### Aim
Recast the listing as a JSON list of strings, one string per line and no blank lines, starting at its first line and stopping after the line that contains "Looking at the screenshot, I should click(x=24, y=111).". Leave the pictures out.

>>>

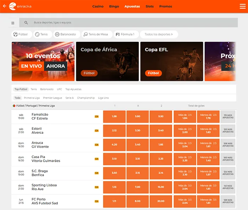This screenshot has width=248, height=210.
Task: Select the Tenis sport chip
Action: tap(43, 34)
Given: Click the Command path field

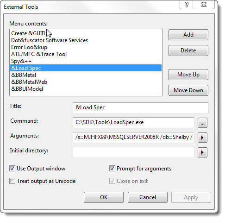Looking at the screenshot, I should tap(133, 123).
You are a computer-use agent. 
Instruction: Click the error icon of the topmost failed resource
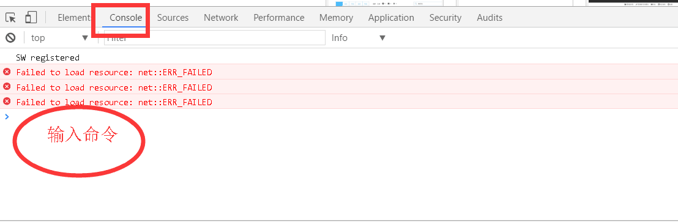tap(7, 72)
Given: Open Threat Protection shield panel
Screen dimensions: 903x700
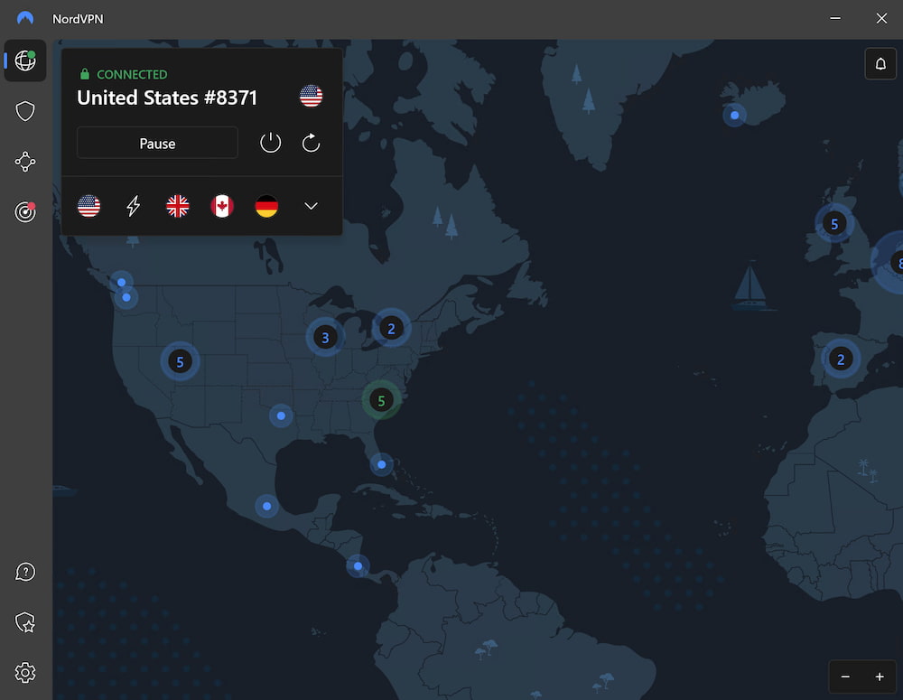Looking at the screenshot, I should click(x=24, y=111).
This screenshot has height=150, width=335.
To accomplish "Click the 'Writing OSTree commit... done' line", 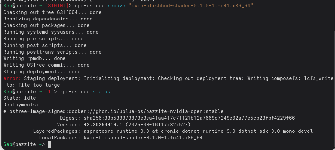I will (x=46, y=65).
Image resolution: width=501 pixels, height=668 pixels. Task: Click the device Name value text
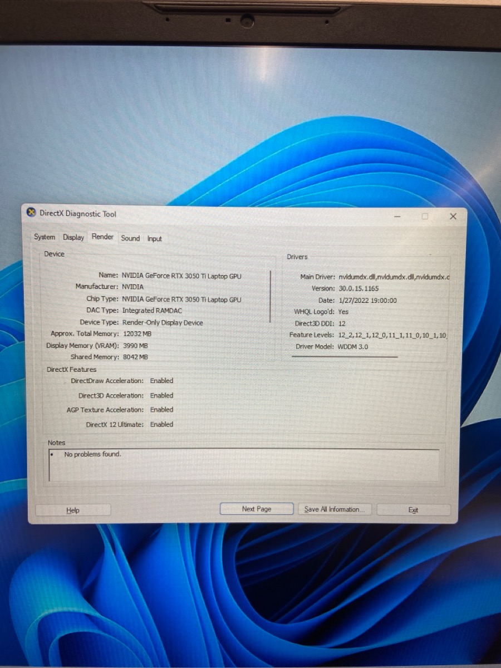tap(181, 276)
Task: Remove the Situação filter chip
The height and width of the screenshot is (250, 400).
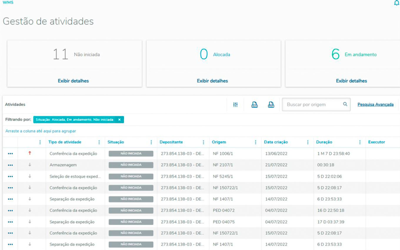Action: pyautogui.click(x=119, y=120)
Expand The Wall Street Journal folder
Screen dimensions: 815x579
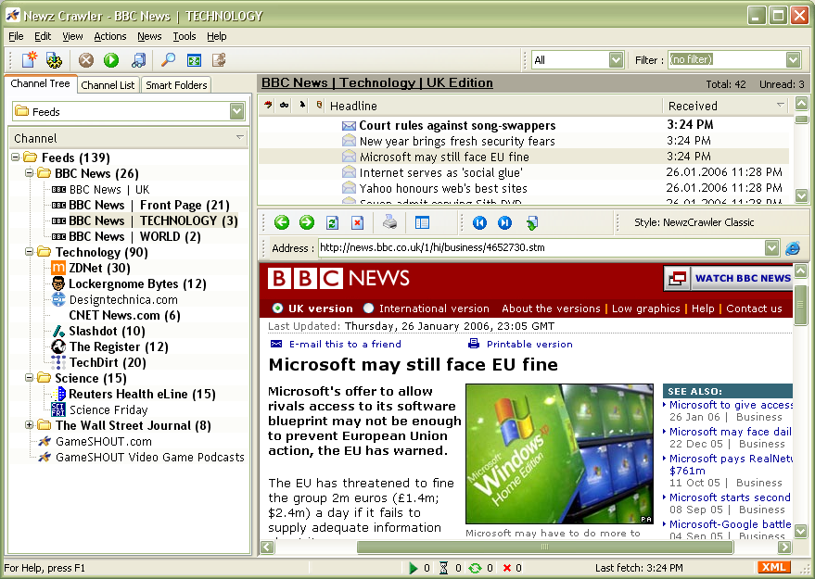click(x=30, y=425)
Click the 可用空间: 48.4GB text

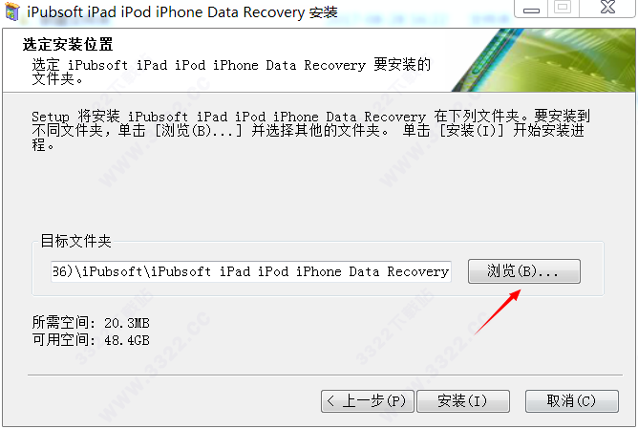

<<<

### Task response
[
  "This screenshot has width=248, height=210.",
  "Task: Select the Tenis sport chip",
  "Action: tap(43, 34)",
  "Given: Click the Command path field",
  "Looking at the screenshot, I should tap(133, 123).",
  "You are a computer-use agent. ",
  "Instruction: Click the error icon of the topmost failed resource",
  "tap(7, 72)",
  "Given: Open Threat Protection shield panel",
  "Screen dimensions: 903x700",
  "Looking at the screenshot, I should click(x=24, y=111)."
]